From The Washington Post:
• Nobel prizes have been awarded to people from 72 different countries. But more than half all Nobel laureates come from only three countries: the United States, Britain and Germany.
• More than one in every three Nobel laureates is from the United States. Put another way, the United States has 4 percent of the world’s population and 34 percent of its Nobel laureates.
• All of Asia, Africa, Latin America and the Middle East combined have only 104 Nobel laureates. These regions hold 81 percent of the world’s population but only 10 percent of its Nobel laureates.
• 82 percent of Nobel laureates are from Western countries (Western Europe, North America, Australia or New Zealand). If you add in Eastern Europe, it’s 90 percent.
• Just over half of all Nobel laureates are from Europe: 54 percent. Of those, most are from Western Europe, which has had 45 percent of all laureates. You can see this in the giant swathe of green in the circle chart above.
• About half of the world’s Nobel laureates are from the Anglosphere: Britain, United States, Canada, Australia and New Zealand.
• The second most common native language among Nobel laureates is German; 152 laureates are from German-speaking countries.

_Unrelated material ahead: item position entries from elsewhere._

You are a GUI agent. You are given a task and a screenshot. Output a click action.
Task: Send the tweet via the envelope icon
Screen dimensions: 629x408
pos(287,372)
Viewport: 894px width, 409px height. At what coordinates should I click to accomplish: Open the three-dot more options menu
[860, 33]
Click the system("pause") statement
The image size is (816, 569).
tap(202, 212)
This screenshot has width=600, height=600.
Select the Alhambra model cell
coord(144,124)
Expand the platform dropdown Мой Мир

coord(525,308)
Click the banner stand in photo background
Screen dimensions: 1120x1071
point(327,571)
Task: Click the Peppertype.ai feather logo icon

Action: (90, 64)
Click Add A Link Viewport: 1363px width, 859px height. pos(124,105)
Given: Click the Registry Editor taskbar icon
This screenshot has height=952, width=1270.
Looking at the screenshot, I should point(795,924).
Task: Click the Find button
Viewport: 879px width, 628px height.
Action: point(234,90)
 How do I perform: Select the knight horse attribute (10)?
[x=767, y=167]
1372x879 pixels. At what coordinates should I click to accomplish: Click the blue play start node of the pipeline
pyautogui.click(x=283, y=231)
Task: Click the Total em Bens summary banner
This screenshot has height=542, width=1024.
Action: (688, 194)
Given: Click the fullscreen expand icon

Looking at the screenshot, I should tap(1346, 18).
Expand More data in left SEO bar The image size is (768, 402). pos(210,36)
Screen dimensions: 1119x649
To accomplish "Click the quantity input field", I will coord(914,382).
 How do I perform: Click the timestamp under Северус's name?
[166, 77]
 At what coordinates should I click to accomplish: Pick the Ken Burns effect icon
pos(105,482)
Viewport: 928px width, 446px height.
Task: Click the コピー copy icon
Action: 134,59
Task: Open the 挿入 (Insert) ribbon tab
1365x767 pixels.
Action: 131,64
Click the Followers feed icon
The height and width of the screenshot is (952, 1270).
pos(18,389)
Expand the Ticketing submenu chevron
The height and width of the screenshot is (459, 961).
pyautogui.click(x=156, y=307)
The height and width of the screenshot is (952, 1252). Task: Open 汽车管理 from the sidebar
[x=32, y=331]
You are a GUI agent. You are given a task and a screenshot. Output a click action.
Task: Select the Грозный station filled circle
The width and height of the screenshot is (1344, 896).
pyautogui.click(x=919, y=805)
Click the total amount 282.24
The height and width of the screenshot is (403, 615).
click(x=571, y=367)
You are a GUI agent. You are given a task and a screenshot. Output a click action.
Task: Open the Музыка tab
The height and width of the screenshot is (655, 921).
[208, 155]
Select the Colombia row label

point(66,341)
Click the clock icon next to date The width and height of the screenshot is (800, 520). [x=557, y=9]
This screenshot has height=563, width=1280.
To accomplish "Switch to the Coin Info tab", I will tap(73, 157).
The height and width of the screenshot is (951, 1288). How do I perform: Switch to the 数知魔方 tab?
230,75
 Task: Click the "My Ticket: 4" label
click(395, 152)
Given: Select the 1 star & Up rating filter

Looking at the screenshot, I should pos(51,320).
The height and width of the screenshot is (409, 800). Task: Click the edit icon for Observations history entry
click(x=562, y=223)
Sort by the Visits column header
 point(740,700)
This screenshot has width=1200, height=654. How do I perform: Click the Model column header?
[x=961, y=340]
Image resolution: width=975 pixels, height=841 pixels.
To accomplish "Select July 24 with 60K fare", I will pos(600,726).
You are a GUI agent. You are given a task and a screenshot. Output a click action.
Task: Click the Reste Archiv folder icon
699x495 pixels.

• The region with the fewest Nobel laureates per capita is Africa. There is one African Nobel prize per 62 million Africans alive today. By comparison, there is one American Nobel prize per 900,000 Americans alive today.
• The Middle East has had 20 Nobel laureates: 12 Israelis, four Egyptians, one Palestinian, one Iranian, one Turk and one Yemeni. Ironically, it also has the largest proportion of peace prize winners: eight of the 20 Middle Eastern laureates are peace-prize winners.
• The top 10 countries with the most Nobel laureates, in order. Pay attention to how top-heavy this list is; the numbers drop precipitously:
1. United States (347 Nobel laureates)
2. Britain (120)
3. Germany (104)
4. France (65)
5. Sweden (30)
6. Russia (27)
7. Switzerland (26)
8. Canada (23)
9. Austria (22)
10. Italy (20)
What isn’t mentioned is the amount of Jewish recipients: “At least 193 Jews and people of half- or three-quarters-Jewish ancestry have been awarded the Nobel Prize, accounting for 23% of all individual recipients worldwide between 1901 and 2013, and constituting 37% of all US recipients during the same period.”
This is pretty fascinating. Or should I be disturbed with the unequal distribution of Nobel Prizes?